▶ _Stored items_

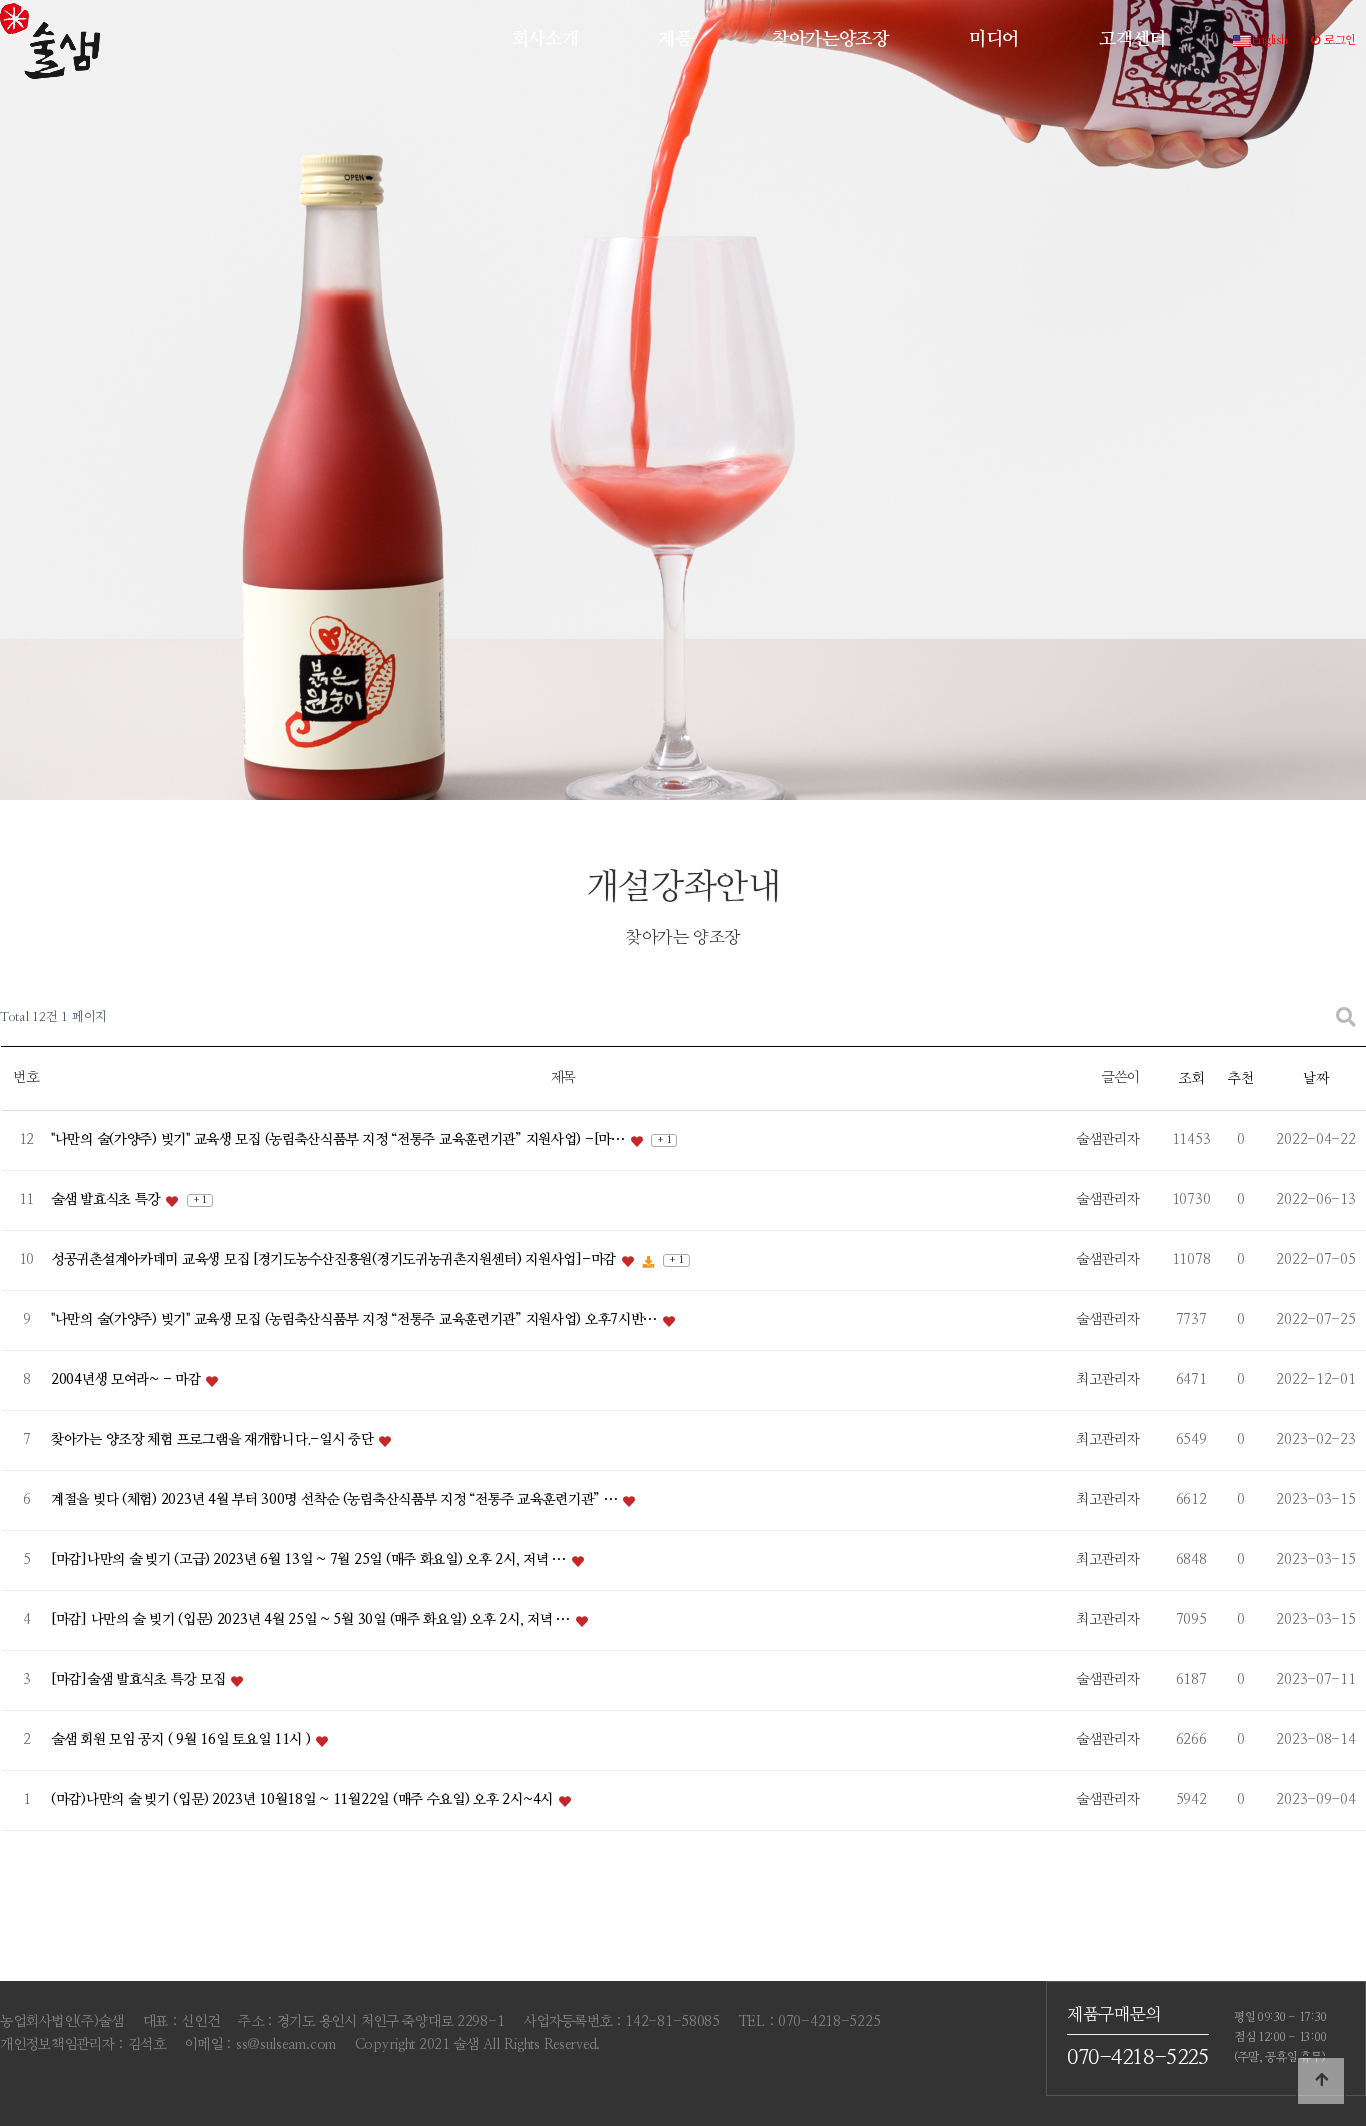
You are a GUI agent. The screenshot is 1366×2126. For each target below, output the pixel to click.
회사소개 (545, 39)
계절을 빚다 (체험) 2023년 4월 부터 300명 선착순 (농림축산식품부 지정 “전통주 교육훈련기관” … (336, 1500)
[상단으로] (1321, 2081)
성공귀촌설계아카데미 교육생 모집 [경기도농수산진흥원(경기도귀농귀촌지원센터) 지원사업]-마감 (335, 1260)
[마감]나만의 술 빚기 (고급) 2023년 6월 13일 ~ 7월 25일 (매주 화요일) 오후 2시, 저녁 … (310, 1560)
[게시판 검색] (1346, 1018)
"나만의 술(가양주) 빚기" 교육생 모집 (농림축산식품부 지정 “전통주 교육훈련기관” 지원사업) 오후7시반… (356, 1320)
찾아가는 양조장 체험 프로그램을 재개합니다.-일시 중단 (214, 1440)
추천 (1240, 1079)
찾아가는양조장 (830, 39)
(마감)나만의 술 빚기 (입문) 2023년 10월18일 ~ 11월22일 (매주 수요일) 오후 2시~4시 (304, 1800)
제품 (674, 39)
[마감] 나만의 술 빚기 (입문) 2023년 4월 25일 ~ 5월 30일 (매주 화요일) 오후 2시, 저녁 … (312, 1620)
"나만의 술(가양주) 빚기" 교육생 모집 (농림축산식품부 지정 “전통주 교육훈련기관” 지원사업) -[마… (339, 1140)
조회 (1190, 1079)
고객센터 (1132, 39)
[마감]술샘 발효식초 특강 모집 (140, 1680)
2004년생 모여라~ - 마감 (127, 1380)
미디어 (994, 39)
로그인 (1338, 40)
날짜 (1315, 1079)
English (1269, 40)
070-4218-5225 (1138, 2057)
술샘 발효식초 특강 (107, 1200)
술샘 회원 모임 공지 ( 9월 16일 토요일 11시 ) (182, 1740)
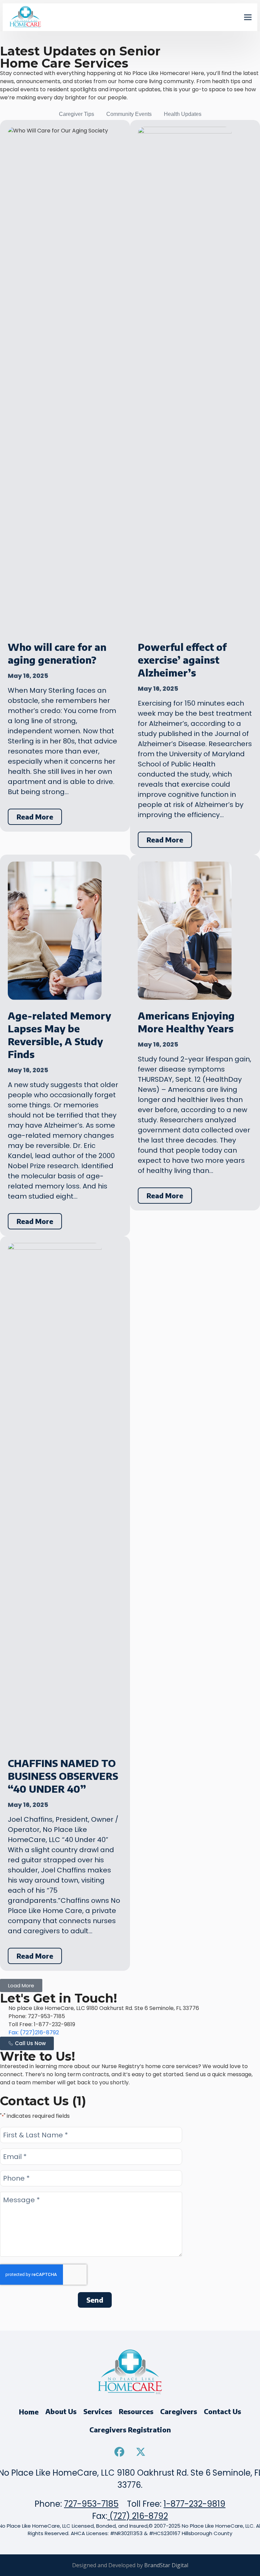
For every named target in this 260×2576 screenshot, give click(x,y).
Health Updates (182, 114)
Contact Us (222, 2411)
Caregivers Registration (130, 2429)
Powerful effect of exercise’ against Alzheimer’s (182, 660)
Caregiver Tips (76, 114)
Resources (136, 2411)
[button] (248, 17)
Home (29, 2411)
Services (97, 2411)
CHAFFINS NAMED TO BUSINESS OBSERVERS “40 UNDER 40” (63, 1776)
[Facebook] (119, 2452)
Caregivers (178, 2411)
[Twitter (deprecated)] (141, 2452)
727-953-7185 (91, 2503)
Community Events (129, 114)
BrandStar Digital (166, 2565)
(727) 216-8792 (137, 2516)
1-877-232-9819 (194, 2503)
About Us (61, 2411)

▶ _What the task asks_
Collect the lines of the data that carry the word "교육훈련기관".

▶ _Result of this exercise_
계절을 빚다 (체험) 2023년 4월 부터 300명 선착순 (농림축산식품부 지정 “전통주 교육훈련기관” … (336, 1500)
"나만의 술(가양주) 빚기" 교육생 모집 (농림축산식품부 지정 “전통주 교육훈련기관” 지원사업) 오후7시반… (356, 1320)
"나만의 술(가양주) 빚기" 교육생 모집 (농림축산식품부 지정 “전통주 교육훈련기관” 지원사업) -[마… (339, 1140)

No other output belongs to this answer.